La programmation ‘feature-based’ simplifie à la fois le métier du programmeur FAO et celui de l’opérateur sur machine
La programmation ‘feature-based’ simplifie à la fois le métier du programmeur FAO et celui de l’opérateur sur machine

Le programme 'feature-based' simplifie donc sensiblement le métier du programmeur FAO et celui de l'opérateur. Pour les centres d'usinage 5 axes actuels, ce sont deux personnes différentes, car la programmation ici est vraiment trop complexe pour les personnes non qualifiées et les opérateurs hautement qualifiés coûtent trop cher pour ne les allouer qu'à une seule machine.

S'il s'agit d'une seule et même personne, cette dernière pourrait préférer travailler sous la programmation 'operation-based', car elle y est habituée, en gère tous les aspects et considère y trouver davantage de plaisir en programmant et fabricant chaque pièce à sa façon.

Côté direction, on préférera sûrement la programmation 'feature-based' qui permet de gagner du temps, de simplifier les tâches et de mettre en place une production moins dépendante de l'homme, dans un souci d'économie sur les formations et de changements futurs au sein du personnel.

 

DE L'USINAGE, MAIS PAS QUE ÇA

Les machines d’usinage hybrides supportent aujourd’hui la fabrication additive et soustractive. La programmation peut ainsi se faire avec un seul système FAO. Aux Pays-Bas, on a ainsi fabriqué la première hélice en impression 3D (photo: PowerMill – Ultimate)
Les machines d’usinage hybrides supportent aujourd’hui la fabrication additive et soustractive. La programmation peut ainsi se faire avec un seul système FAO. Aux Pays-Bas, on a ainsi fabriqué la première hélice en impression 3D (photo: PowerMill – Ultimate)

Il existe d'autres façons aujourd'hui de produire une pièce que l'usinage à proprement parler. La fabrication additive est en pleine émergence sous diverses formes et l'on trouve aussi de plus en plus de machines hybrides alliant fabrication 'additive' et 'soustractive'. Autant de nouveaux défis pour les développeurs de programmes.

Le 'dédoublage' complique évidemment la programmation FAO, alors que l'objectif premier est de constamment simplifier les interventions. On développe ainsi des stratégies spécifiques au sein du programme en fonction des différents usinages, pour pouvoir pleinement exploiter les atouts de toutes ces machines. Naturellement, on compte ici beaucoup sur l'automatisation, en l'intégrant dès que possible, et sur la visualisation pour éviter les collisions entre outils et pièces. La sécurité se renforce donc et réduit les temps d'arrêt des machines.

Parmi les dernières nouveautés, il y a également le fait que les robots peuvent aussi être commandés par le biais du langage NC sous FAO et que ce n'est plus uniquement le cas des centres CNC. La fonctionnalité va donc toujours plus loin.

 

SUIVI DE PRODUCTION

SolidCAM
SolidCAM vous permet de calculer les trajectoires d'outils pour plusieurs produits sur un seul cadre de serrage.

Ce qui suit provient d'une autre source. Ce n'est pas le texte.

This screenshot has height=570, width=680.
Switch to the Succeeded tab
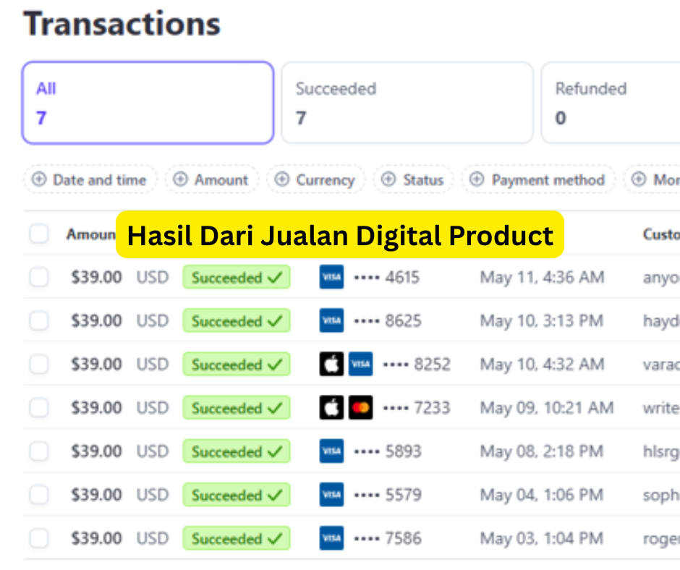[407, 103]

Dans le cadre de l'Industrie 4.0 et de l'Internet des Objets, on retiendra également plusieurs avancées. Il est, par exemple, possible à présent d'échanger via le cloud des programmes entre plusieurs utilisateurs et de communiquer à ce sujet.

Les données que le système FAO envoie normalement à la machine, peuvent à présent prendre le chemin inverse. On peut ainsi visualiser dans l'ensemble du parc de machines quel programme est utilisé par quelle machine et combien de temps cela va durer, ou depuis combien de temps une machine est à l'arrêt. Grâce à la collecte de données, tous les procédés de production bénéficient ainsi d'un suivi rapproché. 

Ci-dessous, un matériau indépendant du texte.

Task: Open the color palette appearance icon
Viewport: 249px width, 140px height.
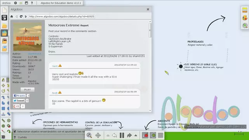Action: coord(245,18)

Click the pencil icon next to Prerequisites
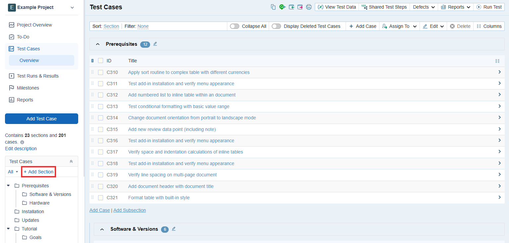[x=155, y=44]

Avec la collaboration de 4D CAM et Produsoft

 

SUPPORT PMI

Les fournisseurs doivent de plus en plus répondre à la demande de lecture de PMI (Product & Manufacturing Information), générées par les grandes marques de programmes CAO. Sur la base des données PMI exportées, on peut, par exemple, réaliser très facilement des devis, ou encore vérifier les tolérances géométriques - ou de forme - et d'espace des pièces à produire. Les données PMI éliminent la nécessité en dessins 2D. Les données transmises sont sûres et fiables.